I had several reasons for proposing the Thing first to you; for the present it may Suffice to Say, that knowing your love for Agriculture, and the many opportunitys you have of inviting the most Suitable persons for Members, did, in part, point out you as a proper person to begin, and form such a Society; the Rules for which, I shou’d think, had best be few; and the Meetings not often, but calculated to Suit the Farmers leisure: Perhaps it might be best for each intended Member, to come at the first Meeting, provided with Rules for their Formation; and then, out of the whole to collect a Sett of Articles for establishing the Society.
If in your hands, these Hints shou’d be improved for the establishment [of the Soci]ety, I doubt not but others w[ould] Soon be form[ed u]pon the same Principles; and whether it shou’d ever proceed so far as to form a Provincial-Society or not, yet, we may be assured of many advantages, so far as Society-Influence, may reach.
If you shou’d so far approve of this Plan, as to Act upon it;3 you may be assured of my most ardent wishes for your Success; but whether the Multiplicity of my affairs will admit of any thing more than meer Wishes, shou’d you need other assistance, is utterly unknown to Dear Sir Your real Friend and very humbl. Servt.
RC (Adams Papers); addressed: “J Adams Esqr.” This MS has been torn at the top, with the resultant loss of parts of the place of origin, date of composition, salutation, and text.
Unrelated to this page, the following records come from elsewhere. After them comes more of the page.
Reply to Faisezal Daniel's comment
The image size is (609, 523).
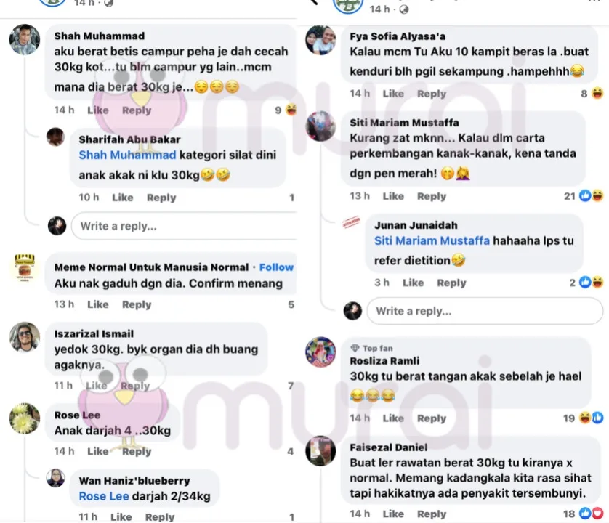(x=432, y=514)
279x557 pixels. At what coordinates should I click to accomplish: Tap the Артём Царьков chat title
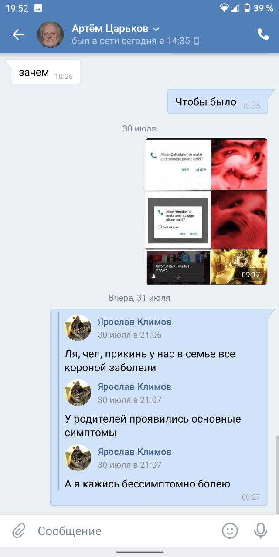(x=110, y=29)
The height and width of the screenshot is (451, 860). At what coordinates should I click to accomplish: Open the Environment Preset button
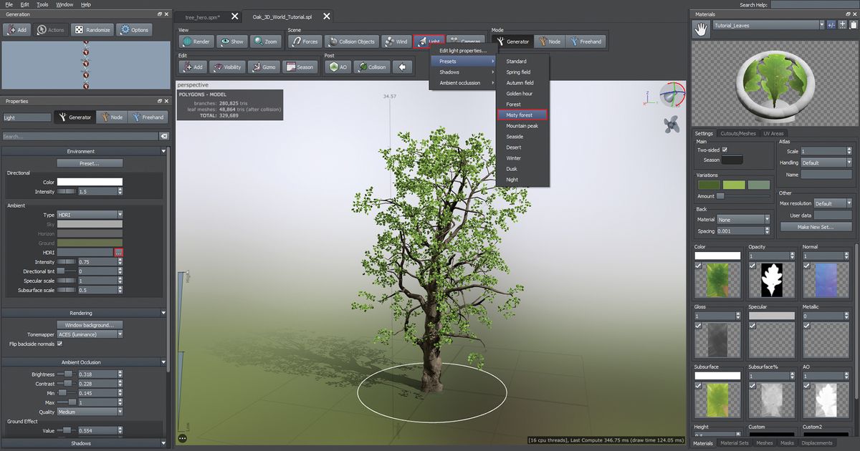[89, 163]
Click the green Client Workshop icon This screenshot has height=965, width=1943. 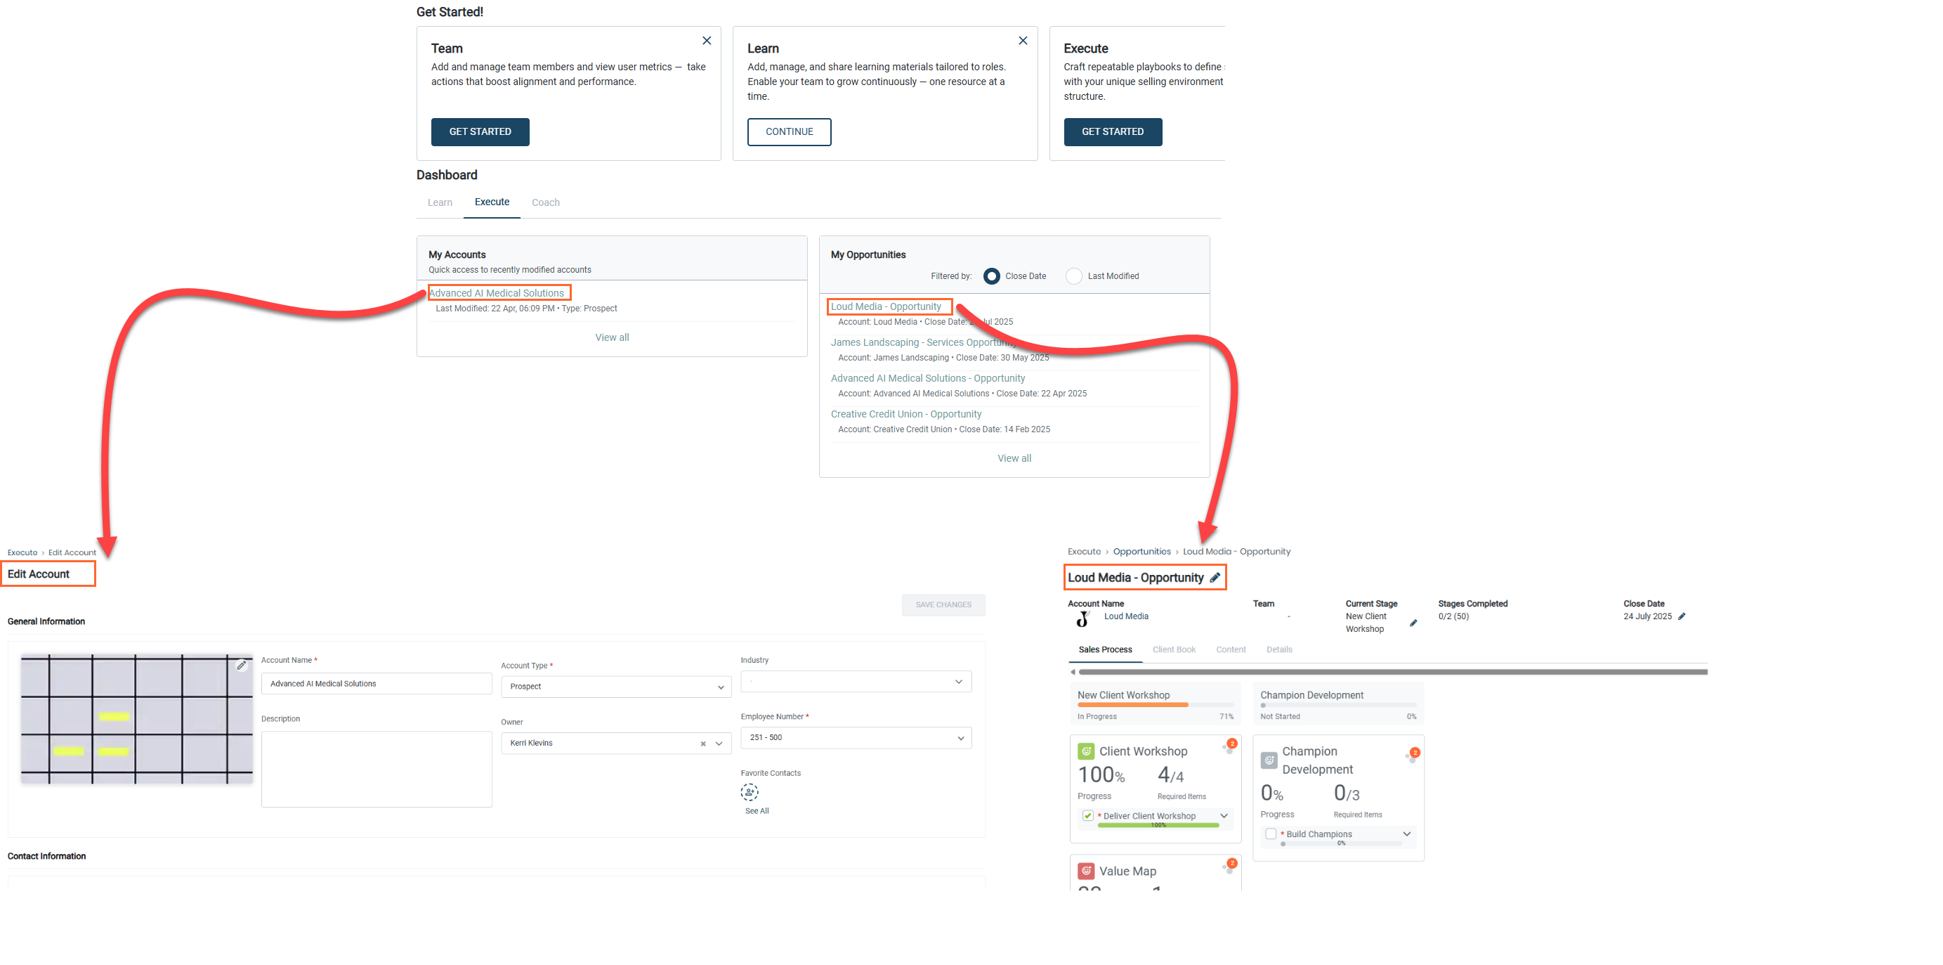pyautogui.click(x=1085, y=751)
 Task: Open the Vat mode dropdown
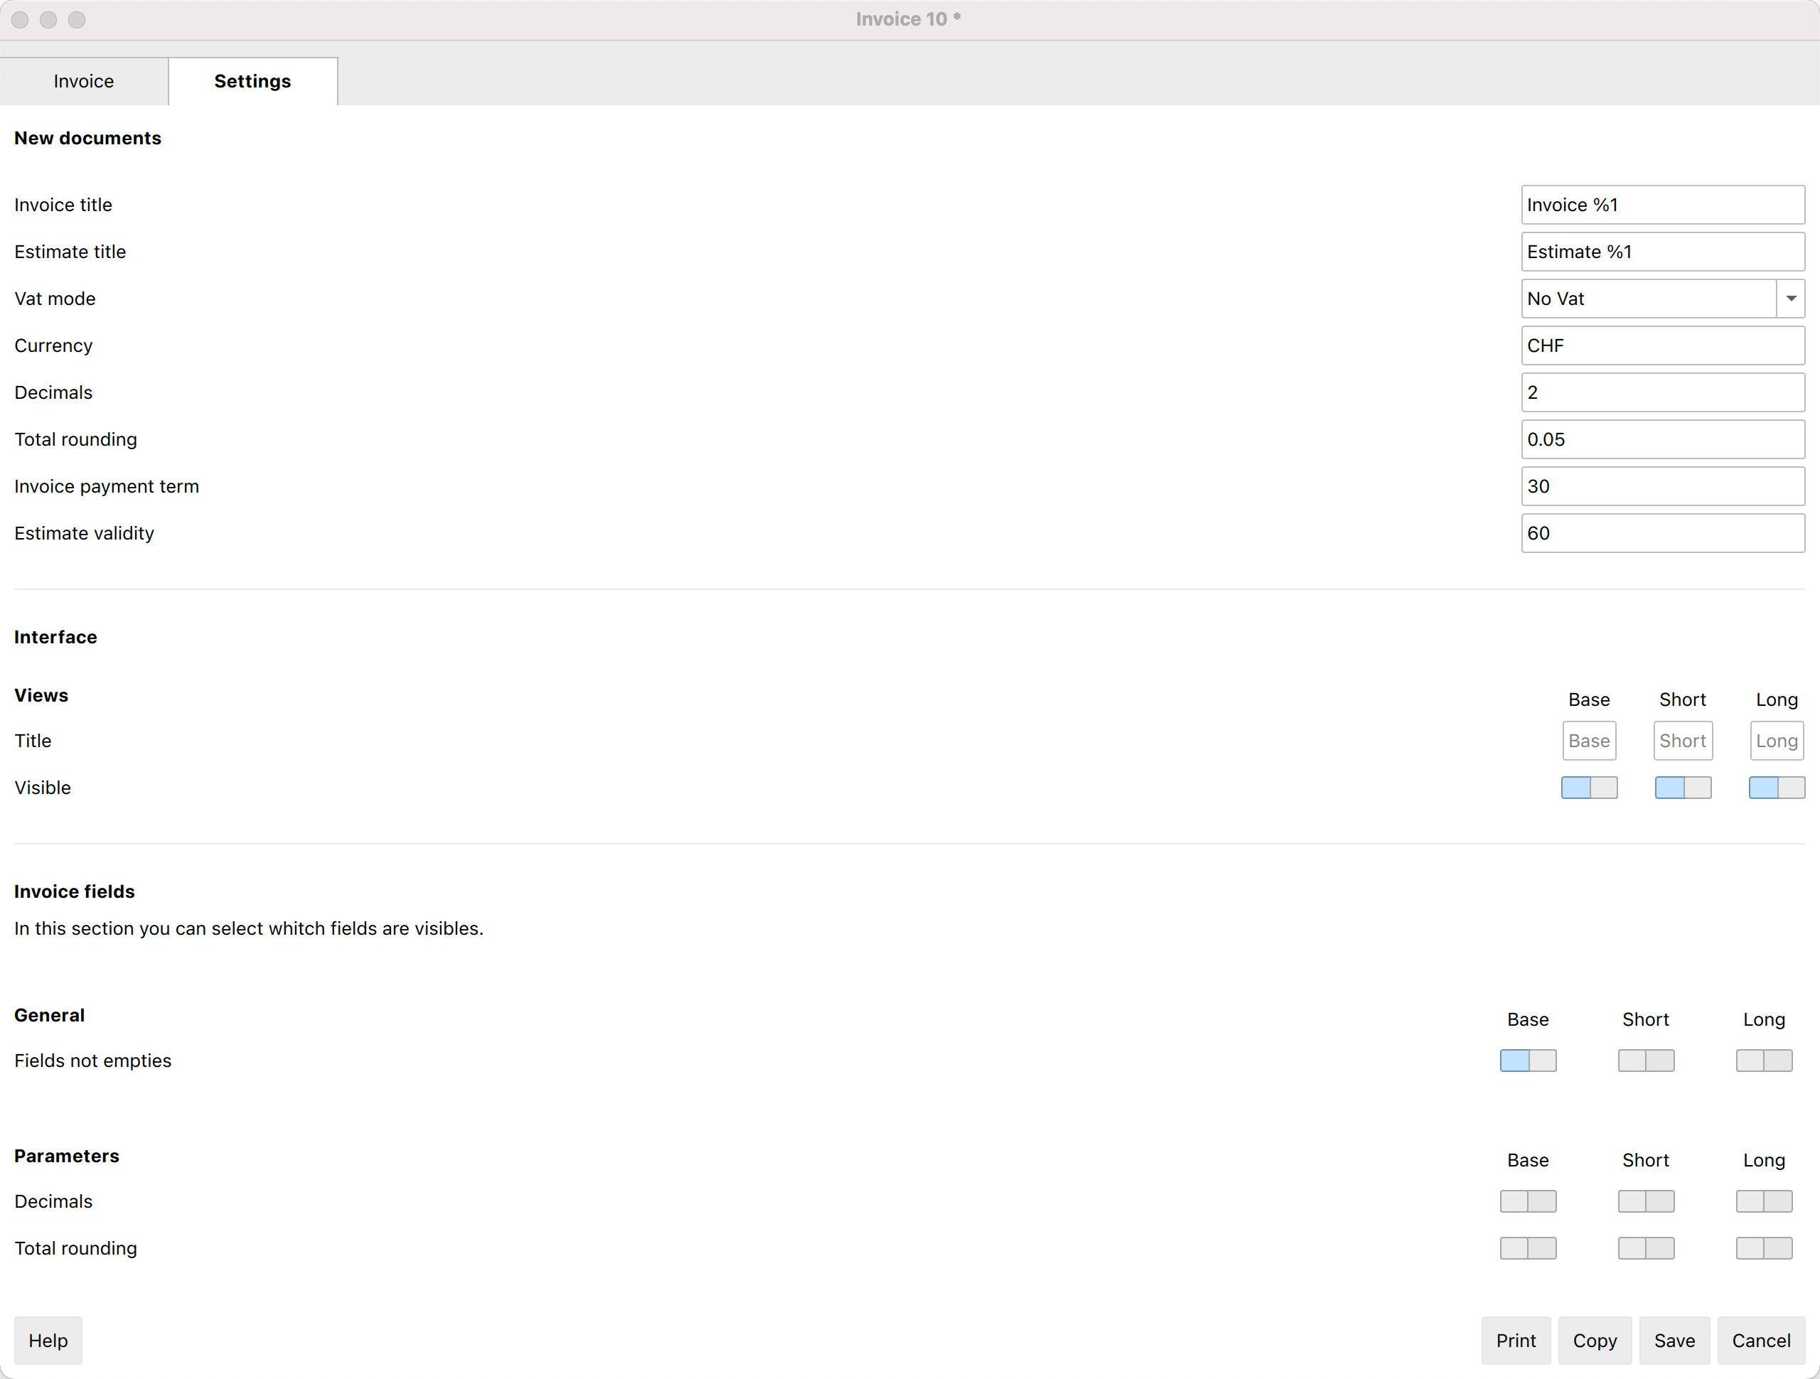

1. A section of Braintree, not a separate town.
2. Joseph Palmer (1716–1788), connected to AA through his marriage to Mary, sister of AA’s brother-in-law Richard Cranch; Palmer was co-owner with Cranch in the 1750’s of a glassworks in Braintree and thereafter a prosperous farmer (Adams Family Correspondence description begins Adams Family Correspondence, ed. L. H. Butterfield and others, Cambridge, 1963– . description ends , 1:18, note 8; see also JA, Diary and Autobiography description begins Diary and Autobiography of John Adams, ed. L. H. Butterfield and others, Cambridge, 1961; 4 vols. description ends , 1:228).
3. No response from JA to this letter has been found, nor any record that the society described here was ever founded in Braintree.